Problem to work on:
Search the records for the word "legend" and copy every line in which it occurs.

[Data excerpts]
__________________________________________________

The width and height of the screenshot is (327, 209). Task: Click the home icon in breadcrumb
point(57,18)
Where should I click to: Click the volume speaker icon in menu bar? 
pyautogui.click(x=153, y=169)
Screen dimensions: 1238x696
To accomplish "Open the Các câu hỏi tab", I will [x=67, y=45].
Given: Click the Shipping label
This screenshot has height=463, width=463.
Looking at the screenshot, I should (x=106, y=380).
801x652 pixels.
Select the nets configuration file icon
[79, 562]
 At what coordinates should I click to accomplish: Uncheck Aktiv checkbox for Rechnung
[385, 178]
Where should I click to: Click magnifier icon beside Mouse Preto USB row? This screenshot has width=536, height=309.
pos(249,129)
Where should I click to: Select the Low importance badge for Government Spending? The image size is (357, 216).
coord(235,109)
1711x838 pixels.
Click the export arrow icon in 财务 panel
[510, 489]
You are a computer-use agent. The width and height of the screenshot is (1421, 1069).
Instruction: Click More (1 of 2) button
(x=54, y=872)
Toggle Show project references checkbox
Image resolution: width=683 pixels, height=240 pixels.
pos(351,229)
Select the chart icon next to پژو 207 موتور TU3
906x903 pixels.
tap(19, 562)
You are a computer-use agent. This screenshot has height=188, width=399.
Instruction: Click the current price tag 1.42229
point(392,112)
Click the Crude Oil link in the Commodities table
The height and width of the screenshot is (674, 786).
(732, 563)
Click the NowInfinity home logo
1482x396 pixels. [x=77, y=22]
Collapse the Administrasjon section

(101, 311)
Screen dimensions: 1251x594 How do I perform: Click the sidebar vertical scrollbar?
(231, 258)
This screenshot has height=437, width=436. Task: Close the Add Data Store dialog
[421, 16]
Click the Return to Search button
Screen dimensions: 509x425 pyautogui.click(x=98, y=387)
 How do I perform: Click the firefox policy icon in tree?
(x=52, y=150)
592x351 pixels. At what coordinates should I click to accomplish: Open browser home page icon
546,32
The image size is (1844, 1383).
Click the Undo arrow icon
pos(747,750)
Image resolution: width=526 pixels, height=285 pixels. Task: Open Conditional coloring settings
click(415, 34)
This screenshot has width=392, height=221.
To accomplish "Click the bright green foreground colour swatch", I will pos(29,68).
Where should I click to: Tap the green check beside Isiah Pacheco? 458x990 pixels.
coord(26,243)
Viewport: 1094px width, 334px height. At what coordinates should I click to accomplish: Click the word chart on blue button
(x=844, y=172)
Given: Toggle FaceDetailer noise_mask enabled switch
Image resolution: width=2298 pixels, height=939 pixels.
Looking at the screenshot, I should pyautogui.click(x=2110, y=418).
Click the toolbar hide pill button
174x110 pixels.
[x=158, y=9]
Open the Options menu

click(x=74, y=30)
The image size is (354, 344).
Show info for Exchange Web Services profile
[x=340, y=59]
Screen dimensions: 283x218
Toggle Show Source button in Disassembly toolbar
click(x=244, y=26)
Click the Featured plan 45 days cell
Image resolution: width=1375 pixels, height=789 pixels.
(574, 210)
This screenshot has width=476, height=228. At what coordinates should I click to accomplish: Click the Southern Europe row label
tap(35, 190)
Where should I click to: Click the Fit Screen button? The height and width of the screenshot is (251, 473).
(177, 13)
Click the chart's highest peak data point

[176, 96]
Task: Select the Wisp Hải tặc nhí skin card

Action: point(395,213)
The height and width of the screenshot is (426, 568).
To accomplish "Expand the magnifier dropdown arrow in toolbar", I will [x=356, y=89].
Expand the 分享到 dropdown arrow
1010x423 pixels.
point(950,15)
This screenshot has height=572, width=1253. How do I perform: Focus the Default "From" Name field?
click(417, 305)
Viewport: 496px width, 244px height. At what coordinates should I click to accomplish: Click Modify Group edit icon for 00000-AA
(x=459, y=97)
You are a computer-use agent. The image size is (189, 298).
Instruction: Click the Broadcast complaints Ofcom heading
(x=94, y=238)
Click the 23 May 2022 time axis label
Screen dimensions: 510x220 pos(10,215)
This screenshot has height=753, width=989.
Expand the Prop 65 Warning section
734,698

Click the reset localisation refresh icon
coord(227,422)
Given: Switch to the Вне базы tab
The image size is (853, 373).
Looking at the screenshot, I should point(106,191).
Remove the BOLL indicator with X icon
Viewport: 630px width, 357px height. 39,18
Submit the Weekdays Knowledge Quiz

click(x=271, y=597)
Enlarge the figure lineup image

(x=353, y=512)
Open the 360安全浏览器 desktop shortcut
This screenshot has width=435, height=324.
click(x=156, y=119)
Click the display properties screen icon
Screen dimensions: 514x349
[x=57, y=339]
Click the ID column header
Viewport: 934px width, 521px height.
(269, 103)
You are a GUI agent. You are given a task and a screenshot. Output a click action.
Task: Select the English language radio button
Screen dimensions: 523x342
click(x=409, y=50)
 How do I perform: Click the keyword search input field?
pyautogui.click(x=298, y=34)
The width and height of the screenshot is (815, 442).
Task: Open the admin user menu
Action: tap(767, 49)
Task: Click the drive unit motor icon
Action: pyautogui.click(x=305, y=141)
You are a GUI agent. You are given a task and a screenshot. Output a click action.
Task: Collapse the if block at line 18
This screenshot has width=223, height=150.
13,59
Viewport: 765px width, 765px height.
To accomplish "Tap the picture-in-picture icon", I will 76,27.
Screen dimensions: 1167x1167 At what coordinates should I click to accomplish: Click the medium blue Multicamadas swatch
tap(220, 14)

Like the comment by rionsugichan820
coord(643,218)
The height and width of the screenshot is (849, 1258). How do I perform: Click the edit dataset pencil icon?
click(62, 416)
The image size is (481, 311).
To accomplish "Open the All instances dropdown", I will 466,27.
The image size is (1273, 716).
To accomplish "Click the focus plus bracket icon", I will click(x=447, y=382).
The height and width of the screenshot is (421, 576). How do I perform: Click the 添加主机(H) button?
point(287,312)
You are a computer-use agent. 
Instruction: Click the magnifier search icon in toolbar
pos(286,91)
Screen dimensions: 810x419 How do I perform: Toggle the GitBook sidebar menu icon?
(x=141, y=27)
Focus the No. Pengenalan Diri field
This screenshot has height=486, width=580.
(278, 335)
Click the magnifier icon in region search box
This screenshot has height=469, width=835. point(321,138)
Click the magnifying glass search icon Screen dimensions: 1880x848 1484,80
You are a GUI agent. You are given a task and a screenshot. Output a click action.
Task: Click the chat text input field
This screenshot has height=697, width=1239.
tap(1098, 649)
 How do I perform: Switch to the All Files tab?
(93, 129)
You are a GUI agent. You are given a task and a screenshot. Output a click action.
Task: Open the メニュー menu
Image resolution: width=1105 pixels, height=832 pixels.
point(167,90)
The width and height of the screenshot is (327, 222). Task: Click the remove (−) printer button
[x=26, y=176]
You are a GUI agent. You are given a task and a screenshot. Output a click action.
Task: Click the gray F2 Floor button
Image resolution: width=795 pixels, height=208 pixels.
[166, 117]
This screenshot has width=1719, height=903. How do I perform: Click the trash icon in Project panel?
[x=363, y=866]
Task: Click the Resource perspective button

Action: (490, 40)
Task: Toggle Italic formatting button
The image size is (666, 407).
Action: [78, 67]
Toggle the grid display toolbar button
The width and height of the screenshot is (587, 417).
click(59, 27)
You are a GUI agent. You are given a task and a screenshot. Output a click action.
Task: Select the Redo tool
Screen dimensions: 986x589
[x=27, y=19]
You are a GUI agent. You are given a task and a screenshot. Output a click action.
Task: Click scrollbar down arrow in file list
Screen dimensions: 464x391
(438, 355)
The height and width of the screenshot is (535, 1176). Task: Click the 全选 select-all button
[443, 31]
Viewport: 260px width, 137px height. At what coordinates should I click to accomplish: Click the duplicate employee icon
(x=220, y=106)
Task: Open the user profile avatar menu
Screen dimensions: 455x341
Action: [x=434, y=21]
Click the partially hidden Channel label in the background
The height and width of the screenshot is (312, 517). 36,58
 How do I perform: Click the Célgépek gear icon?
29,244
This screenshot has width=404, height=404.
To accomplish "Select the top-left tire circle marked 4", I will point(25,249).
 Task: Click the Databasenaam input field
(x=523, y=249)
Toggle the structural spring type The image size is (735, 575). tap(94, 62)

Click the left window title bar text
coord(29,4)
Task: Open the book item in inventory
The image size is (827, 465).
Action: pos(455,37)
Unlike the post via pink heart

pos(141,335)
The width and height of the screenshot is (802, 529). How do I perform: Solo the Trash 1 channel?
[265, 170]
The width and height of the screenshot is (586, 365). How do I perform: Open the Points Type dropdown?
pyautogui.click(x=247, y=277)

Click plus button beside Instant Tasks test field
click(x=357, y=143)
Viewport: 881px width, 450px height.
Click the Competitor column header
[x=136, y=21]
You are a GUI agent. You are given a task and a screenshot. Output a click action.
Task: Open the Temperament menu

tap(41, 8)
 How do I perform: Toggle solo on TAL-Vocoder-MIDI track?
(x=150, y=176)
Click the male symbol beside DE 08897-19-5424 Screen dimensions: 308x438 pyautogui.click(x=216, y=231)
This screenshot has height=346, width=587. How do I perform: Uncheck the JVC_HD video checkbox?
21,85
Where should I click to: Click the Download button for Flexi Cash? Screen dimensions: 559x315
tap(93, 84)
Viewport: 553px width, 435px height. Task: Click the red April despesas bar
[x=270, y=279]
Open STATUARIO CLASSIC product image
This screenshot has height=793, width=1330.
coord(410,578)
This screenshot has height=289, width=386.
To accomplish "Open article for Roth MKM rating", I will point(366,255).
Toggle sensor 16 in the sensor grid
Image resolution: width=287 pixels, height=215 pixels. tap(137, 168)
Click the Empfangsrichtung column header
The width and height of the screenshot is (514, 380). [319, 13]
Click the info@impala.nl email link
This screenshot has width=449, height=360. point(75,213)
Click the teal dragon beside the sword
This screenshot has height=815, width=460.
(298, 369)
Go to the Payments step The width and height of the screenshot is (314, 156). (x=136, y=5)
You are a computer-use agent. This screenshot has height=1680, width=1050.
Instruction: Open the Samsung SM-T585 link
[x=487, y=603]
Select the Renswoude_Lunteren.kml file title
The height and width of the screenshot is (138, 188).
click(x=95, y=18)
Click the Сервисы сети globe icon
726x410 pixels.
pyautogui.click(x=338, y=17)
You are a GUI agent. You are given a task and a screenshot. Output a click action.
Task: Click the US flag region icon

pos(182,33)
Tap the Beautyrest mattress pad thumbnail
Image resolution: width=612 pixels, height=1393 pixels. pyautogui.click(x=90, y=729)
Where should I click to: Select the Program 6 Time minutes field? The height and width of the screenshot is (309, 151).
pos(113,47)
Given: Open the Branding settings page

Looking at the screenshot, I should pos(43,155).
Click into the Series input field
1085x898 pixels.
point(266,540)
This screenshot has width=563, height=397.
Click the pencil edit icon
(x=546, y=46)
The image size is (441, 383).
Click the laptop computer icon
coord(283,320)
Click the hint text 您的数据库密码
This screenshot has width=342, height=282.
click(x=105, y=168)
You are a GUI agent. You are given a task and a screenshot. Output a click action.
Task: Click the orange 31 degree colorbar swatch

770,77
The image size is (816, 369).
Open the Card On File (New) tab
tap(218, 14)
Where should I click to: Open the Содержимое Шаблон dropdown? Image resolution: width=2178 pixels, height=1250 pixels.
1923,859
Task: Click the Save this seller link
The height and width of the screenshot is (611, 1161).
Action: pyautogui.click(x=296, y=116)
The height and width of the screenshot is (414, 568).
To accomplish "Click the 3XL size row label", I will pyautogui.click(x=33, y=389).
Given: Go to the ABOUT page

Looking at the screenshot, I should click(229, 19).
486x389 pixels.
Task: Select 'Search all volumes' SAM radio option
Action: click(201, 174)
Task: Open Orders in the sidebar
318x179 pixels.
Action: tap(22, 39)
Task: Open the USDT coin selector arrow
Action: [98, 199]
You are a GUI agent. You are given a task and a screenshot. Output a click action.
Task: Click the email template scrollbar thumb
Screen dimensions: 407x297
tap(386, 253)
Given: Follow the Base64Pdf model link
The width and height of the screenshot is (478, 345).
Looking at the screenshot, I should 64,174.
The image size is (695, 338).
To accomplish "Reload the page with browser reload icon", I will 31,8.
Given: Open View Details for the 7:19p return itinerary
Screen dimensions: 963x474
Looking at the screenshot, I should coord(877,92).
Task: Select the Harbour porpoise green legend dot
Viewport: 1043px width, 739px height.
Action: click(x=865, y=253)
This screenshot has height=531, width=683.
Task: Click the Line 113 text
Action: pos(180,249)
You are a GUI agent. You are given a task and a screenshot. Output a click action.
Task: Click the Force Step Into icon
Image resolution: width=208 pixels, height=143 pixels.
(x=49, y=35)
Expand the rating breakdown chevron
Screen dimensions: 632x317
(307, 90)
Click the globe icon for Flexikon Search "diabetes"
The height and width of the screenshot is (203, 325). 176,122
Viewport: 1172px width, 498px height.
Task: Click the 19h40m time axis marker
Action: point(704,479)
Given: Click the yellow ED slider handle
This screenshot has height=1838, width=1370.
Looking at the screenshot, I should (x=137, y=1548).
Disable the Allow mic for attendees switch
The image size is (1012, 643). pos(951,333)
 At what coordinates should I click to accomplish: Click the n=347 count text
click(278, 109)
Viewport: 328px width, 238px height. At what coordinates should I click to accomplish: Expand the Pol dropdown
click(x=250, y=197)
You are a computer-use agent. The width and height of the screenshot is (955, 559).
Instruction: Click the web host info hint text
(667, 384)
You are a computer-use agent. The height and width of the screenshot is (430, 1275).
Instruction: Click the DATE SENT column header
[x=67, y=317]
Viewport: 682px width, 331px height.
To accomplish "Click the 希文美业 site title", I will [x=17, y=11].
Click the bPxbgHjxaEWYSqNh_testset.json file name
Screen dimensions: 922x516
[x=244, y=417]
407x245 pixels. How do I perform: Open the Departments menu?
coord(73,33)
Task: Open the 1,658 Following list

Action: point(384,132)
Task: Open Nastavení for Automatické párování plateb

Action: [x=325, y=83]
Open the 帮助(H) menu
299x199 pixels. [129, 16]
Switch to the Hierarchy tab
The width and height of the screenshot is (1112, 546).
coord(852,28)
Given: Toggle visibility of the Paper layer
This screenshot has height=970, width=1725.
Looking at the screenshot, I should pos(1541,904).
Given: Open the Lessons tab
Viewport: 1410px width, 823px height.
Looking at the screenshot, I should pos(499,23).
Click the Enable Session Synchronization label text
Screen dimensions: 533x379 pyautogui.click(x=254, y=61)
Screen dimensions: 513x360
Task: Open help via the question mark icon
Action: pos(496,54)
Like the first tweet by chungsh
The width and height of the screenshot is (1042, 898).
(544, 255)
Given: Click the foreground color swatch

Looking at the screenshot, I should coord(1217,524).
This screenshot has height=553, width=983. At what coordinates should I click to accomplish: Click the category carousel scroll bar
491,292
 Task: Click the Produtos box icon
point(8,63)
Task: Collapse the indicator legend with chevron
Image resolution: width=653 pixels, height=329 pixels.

__________________________________________________

Written reply:
Task: Select the Harbour porpoise green legend dot
Task: Collapse the indicator legend with chevron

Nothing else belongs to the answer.